To construct our new and improved <title> element, we need to add an attribute value to our sourceDesc//title element, and for this we will work with Attribute Value Templates (or AVT), a handy special format in XSLT. An AVT offers a special way to extract or calculate information from our input XML to output in an attribute value. You need to look at some examples of AVTs in order to write one yourself, so for this last task, go and look at the examples in Obdurodon’s Attribute Value Templates (AVT) tutorial. Apply what you learn there to position a new attribute on the title element that pulls its information from the medium/@type in the source file, and output its contents.
Next we need to write a template rule that will suppress the medium element from the source file. How do you write XSLT to remove an element? Look this up in our XSLT tutorial and find out how to do this.

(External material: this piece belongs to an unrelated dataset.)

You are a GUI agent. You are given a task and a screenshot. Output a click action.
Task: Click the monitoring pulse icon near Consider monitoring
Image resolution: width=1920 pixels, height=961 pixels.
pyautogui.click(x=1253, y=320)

Finally, we want to add the Schematron association line using XSLT. Look at the syntax you need by first associating a Schematron line with one of your XML files. Then, study this w3 schools example of how to add a processing instruction with XSLT. (This is a weird example showing how to associate a CSS file with an XML file. But the same logic applies with slightly different syntax to generate a processing instruction beneath the document node. Write a template rule that adds a Schematron line. To write this rule, first understand that XSLT template rules can match on any kind of XML node (element(), attribute(), comment(), processing-instruction(), and more). You will want to preserve the existing processing instruction, and add a new one to follow it. We will get you started here:
```
<xsl:template match="processing-instruction()"> 
       <xsl:copy/>
      
     
   </xsl:template>
```
When you have made these changes to one Banksy XML file, we will pause a moment, and continue this together in class to apply this to a collection of XSLT files. We will do this part together in class at our next meeting.
You will be looking at your results in the Output window as you write and test your template rules each time you press the blue Run-to-End button. Eye-balling those results is not really enough because the Output window does not check for well-formedness or validation against a schema. Be sure to save those results, either by setting an output location in the appropriate place in the selection boxes, or by right-clicking on the output window and selecting Save as. Always, always open the saved output file in <oXygen/> and check to make sure that it checks out as valid and well-formed. Your new output should address all of the schema validation errors and return a green square.

When you are finished, save your XSLT file with the .xsl file extension and following our usual homework filenaming conventions. (You don’t need to alter the filenames of the XML files.) Submit 1) your XSLT file, 2) your input XML, and 3) your output XML to the appropriate place in Canvas.